It’s also rather amusing to hear  Koolhaas, who revels in giving conferences that are rather rock concerts than intellectual debates, complaining about the caricaturization that comes with the mediatic ubiquity of architects. Especially when he himself has been one of the main actors in the postmodern recovery of satire as a tool to (de)construct architectural discourse. Still, Koolhaas has always been a careful constructor of his own  legend, and it’s possibly here where this counterfeit argumentation, deceptively articulated as a complaint, fits -as well as his later mention of OMA’s production as modest, performance-driven architecture. Certainly, performance has always been one of the driving forces of OMA’s design, present in all-scales of his projects: It’s difficult to find an architectural practice that has put to better use Tschumi’s strategies of transprogramming,  from Jussieu to  Bordeaux, to the Kunsthal or to Porto, even if usually formalised as dis-programming. But the same could be said about Koolhas’s careful design of both his discourse and self-image, both an ongoing performance where statements can’t be taken at face value, and where there is a very conscious detachment between what he says and what he does.

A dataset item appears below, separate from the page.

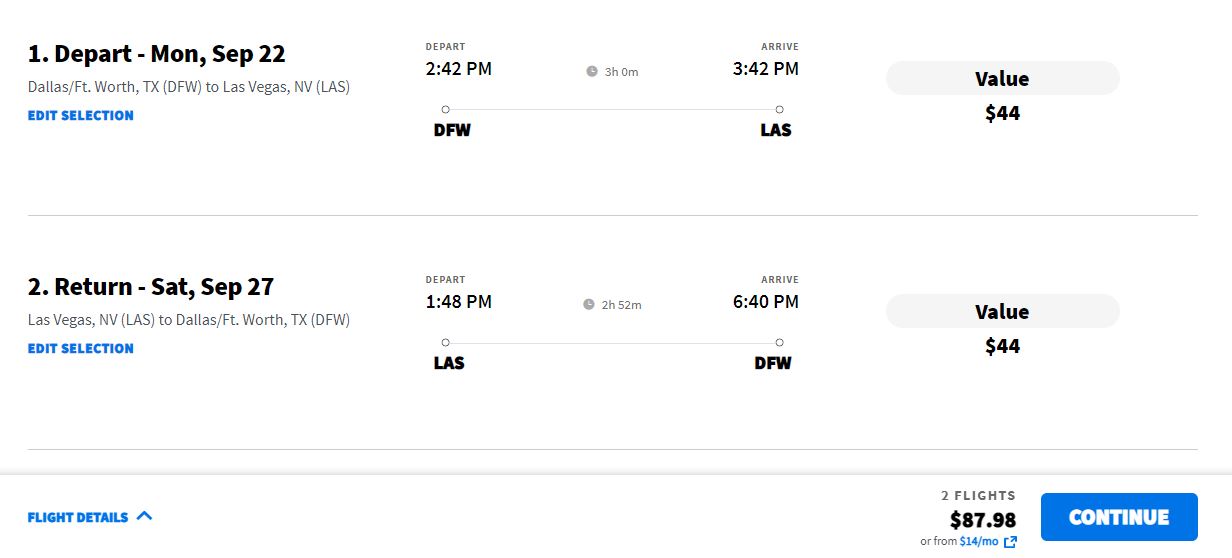Click the LAS destination dot on departure route line
This screenshot has height=558, width=1232.
[x=779, y=109]
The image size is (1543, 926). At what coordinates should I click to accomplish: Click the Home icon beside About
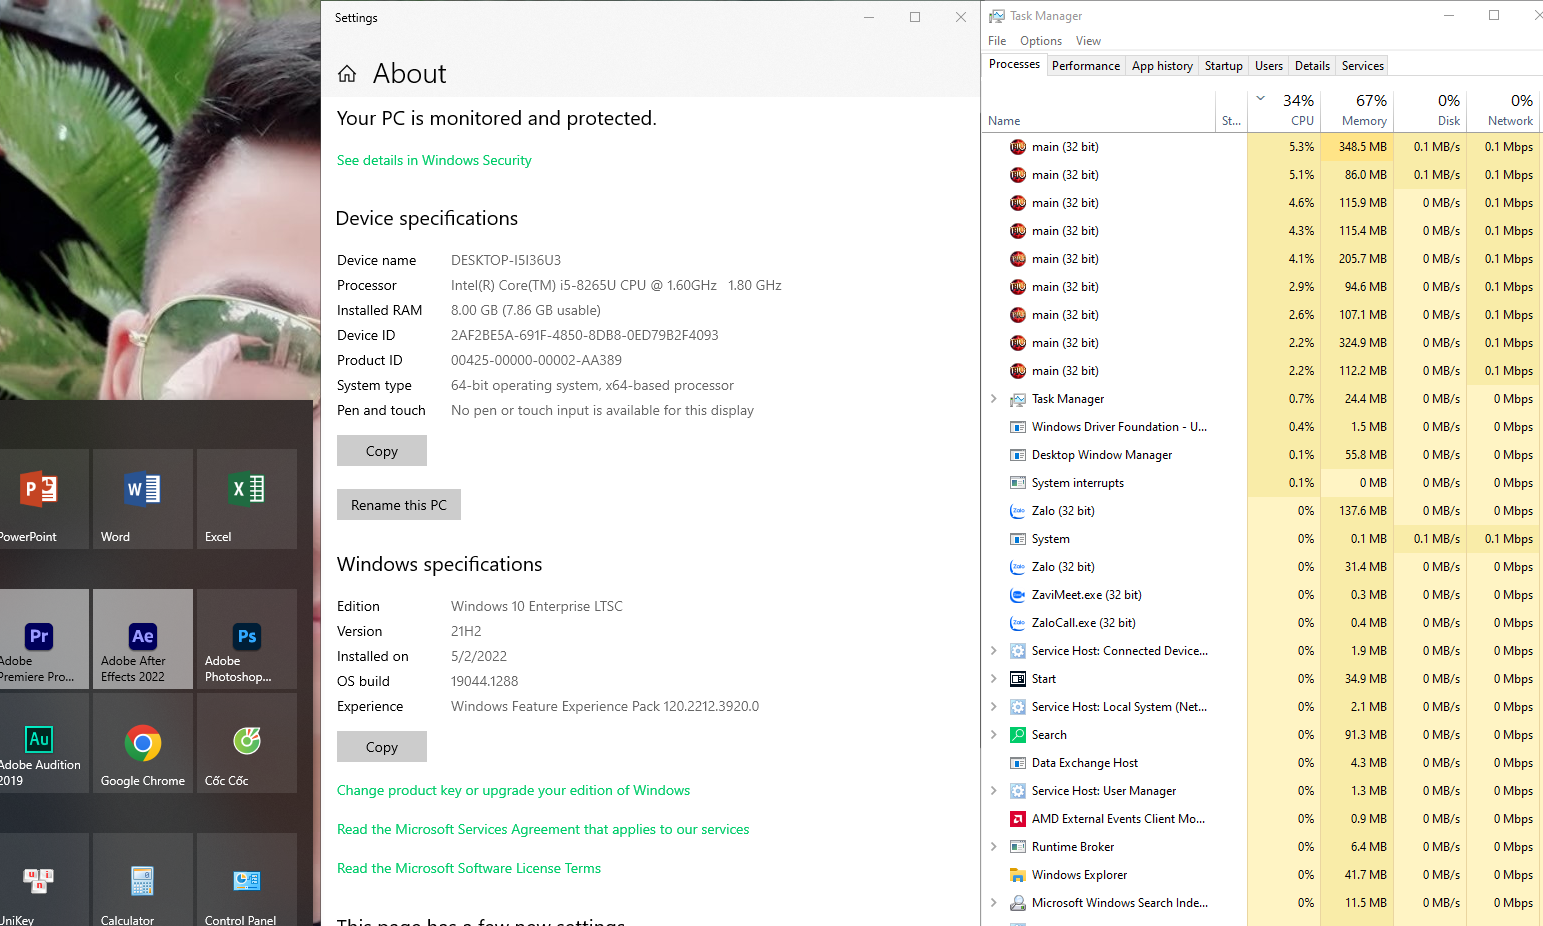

“Modest” is not, however, an adjective that automatically springs to mind when thinking of OMA’s production, which since the late 80s (I’m thinking of the Congrexpo, but also of the CCTV building, the Seattle Library, the Casa da Musica at Porto,  or the unbuilt Córdoba International Congress Center) has bounced progressively towards the L-XL side of the scale. Funny, too, that he referred to the invisible quality that he found in some of his most recent buildings. Today architecture is mediatic as ever, but also fundamentally mediated by its public presence, and by the very nature of this presence in the new media. The flashy era of digital image/media/production has sworn much of current architectural production to immediacy and to a futile search for instant memorability that lead to an effective disappearance, both from perception and from memory: In a scenario where every building struggles to be distinct and claims desperately for attention, the cacophony of the whole inevitably results in a loss of the individuality of the pieces: All-new, all-different, they all look the same to the viewer. The cartoony aggregation of skyscrapers in the UAE desert that has become one of Koolhaas’s most celebrated images is pretty much the world OMA has helped create.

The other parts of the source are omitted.